Festival CoMA 2024: curvas, melodias e a energia feminina
Trazendo aspas de nomes como Alceu Valença, Aluminé Guerrero, Chico Chico e Criolo, Jota Wagner conta como foi a nova edição do festival brasiliense
“Eu vivo o passado, o presente e o futuro em um tempo só”, me conta Alceu Valença no camarim, a poucos minutos de entrar no palco para o show mais lotado do Festival CoMA (Consciência, Música e Arte), em Brasília, em um domingo à noite em que o cantor mostrou tanta tarimba no manuseio com o público, que faria com que os caras do Coldplay parecessem artistas iniciantes. “Adoro festival, adoro a molecada”, completa.
Alceu subiu ao palco com o jogo ganho. Era a maior atração do evento. O frio que rasgou nos dias anteriores pediu licença e saiu de fininho para não atrapalhar, e o público estava devidamente adrenalinado graças ao excelente show anterior da potente Juliana Linhares, do Rio Grande do Norte, ideal para deixar tudo na manteiga para o mais onipresente em palcos de festival dos grandes da música brasileira. Sabendo que tinha o povo na mão, o cantor fez o que quis. Mandou o público cantar sozinho, mandou ligar as lanternas do celular e alternou os grandes hits da carreira com frevos hardcore, que botaram a massa para pular. Tudo isso com voz e presença de palco impecáveis.
Apesar de ter sido o grande headliner do rolê, Valença foi apenas a cereja de um belo bolo servido pelo CoMA aos dez mil presentes que se dividiram entre dois dias de shows, sábado e domingo. A semana anterior foi tomada por um ciclo de palestras e debates, característica do evento desde sua primeira edição, e começou com um final de semana “família”, gratuito e com atrações diurnas, para envolver ainda mais a população brasiliense.

[Dados coletados]
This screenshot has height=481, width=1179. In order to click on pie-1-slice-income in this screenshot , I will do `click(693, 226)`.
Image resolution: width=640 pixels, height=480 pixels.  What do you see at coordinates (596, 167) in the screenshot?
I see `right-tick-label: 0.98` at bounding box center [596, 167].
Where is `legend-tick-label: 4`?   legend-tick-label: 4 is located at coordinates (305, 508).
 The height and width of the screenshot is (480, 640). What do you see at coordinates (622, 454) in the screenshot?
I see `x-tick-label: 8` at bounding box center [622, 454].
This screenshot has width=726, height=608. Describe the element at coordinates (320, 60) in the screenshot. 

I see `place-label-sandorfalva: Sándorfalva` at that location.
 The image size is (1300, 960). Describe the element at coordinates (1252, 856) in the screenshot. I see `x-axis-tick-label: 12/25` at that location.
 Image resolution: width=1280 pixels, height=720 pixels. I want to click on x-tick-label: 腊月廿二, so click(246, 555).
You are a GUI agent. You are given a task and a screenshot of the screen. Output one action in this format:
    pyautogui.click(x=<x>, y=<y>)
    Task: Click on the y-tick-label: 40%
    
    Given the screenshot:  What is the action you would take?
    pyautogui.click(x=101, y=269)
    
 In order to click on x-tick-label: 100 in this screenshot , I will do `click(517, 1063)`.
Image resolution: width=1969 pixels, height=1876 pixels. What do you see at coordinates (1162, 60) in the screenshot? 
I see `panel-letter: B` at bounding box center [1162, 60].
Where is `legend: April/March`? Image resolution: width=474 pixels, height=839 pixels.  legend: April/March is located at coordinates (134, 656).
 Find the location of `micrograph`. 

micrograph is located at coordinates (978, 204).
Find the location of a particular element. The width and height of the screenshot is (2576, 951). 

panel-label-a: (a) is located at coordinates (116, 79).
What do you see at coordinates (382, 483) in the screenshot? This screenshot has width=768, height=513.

§ TAREFAS PROPOSTAS:
**A.** Diga se cada afirmação abaixo está de acordo com o texto sobre o Festival CoMA 2024, respondendo sim ou não e citando literalmente as palavras do texto que decidem a questão. (i) O show de Alceu Valença foi o mais lotado do festival. (ii) Juliana Linhares é do Rio Grande do Norte. (iii) Os dez mil presentes se dividiram entre três dias de shows.
**B.** Reproduza as linhas da listagem que vão do início dela até a linha que contém "center [596, 167].", incluindo as duas extremidades.

§ RESPOSTAS ESCRITAS:
**A.**
(i) Sim: "a poucos minutos de entrar no palco para o show mais lotado do Festival CoMA".
(ii) Sim: "da potente Juliana Linhares, do Rio Grande do Norte".
(iii) Não: "aos dez mil presentes que se dividiram entre dois dias de shows, sábado e domingo".

**B.**
This screenshot has height=481, width=1179. In order to click on pie-1-slice-income in this screenshot , I will do `click(693, 226)`.
Image resolution: width=640 pixels, height=480 pixels.  What do you see at coordinates (596, 167) in the screenshot?
I see `right-tick-label: 0.98` at bounding box center [596, 167].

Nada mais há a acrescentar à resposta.